Let YesCanDo Money streamline your remortgage process. Our team of experienced advisers is here to ensure you get a great deal without the hassle.
Frequently Asked Questions
At what point should you remortgage?
Start considering a remortgage 3 to 6 months before your deal ends. This is the same for both a repayment mortgage and an interest-only mortgage. Consulting with a mortgage broker can offer personalised timing advice.
Should I remortgage now or wait until 2025?
Begin the remortgage process now if your deal expires within six months. A broker can help navigate current rates and future predictions.
Should I fix my mortgage for 2 or 5 years?
Choosing between 2 or 5 years depends on personal needs. Five-year terms usually offer stability. A broker can guide this decision based on current economic indicators.

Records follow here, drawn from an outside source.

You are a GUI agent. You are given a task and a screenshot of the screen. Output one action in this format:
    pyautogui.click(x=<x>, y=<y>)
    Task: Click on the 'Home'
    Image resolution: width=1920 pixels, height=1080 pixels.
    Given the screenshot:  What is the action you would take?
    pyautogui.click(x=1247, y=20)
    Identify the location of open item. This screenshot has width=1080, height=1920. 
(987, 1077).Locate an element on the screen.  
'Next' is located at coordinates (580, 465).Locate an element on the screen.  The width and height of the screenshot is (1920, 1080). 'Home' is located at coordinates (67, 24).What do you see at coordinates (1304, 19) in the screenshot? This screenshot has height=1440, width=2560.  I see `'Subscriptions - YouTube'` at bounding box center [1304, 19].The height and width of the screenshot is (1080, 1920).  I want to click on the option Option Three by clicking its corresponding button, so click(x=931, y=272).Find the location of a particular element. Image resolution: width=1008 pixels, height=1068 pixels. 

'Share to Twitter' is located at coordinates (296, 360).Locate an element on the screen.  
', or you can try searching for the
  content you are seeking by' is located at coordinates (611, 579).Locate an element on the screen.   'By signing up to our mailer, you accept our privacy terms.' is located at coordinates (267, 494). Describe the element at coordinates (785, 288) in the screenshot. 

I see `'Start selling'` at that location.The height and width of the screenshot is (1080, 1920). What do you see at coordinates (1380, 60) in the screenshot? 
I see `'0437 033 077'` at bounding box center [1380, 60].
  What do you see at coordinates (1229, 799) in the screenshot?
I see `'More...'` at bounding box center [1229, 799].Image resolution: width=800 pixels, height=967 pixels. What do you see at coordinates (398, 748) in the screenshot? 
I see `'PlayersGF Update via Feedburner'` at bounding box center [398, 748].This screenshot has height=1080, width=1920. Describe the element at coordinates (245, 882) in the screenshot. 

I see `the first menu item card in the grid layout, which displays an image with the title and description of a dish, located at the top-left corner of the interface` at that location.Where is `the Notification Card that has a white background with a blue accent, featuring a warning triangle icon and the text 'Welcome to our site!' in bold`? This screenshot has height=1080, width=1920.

Should I remortgage early or wait?
Remortgaging early may incur ERCs, especially with significant debt. Discuss with a mortgage broker whether to wait or proceed based on your financial situation.
How early should you remortgage?
Initiate remortgaging about 6 months before your current deal ends. A mortgage expert can help ensure a seamless transition to a better rate.
Should I fix for 2 or 5 years?
This choice hinges on your circumstances and market climate. A mortgage broker can provide insights into which term aligns with your financial goals.
Is this a bad time to remortgage?
The appropriateness of remortgaging now depends on your unique circumstances and market trends. Consult a mortgage broker to evaluate if it's the right time for you.
Will mortgage rates go down in 2024 in the UK?
Predictions suggest a gradual decline in rates after Autumn 2024. A mortgage broker can offer updated advice and strategies based on the latest market forecasts.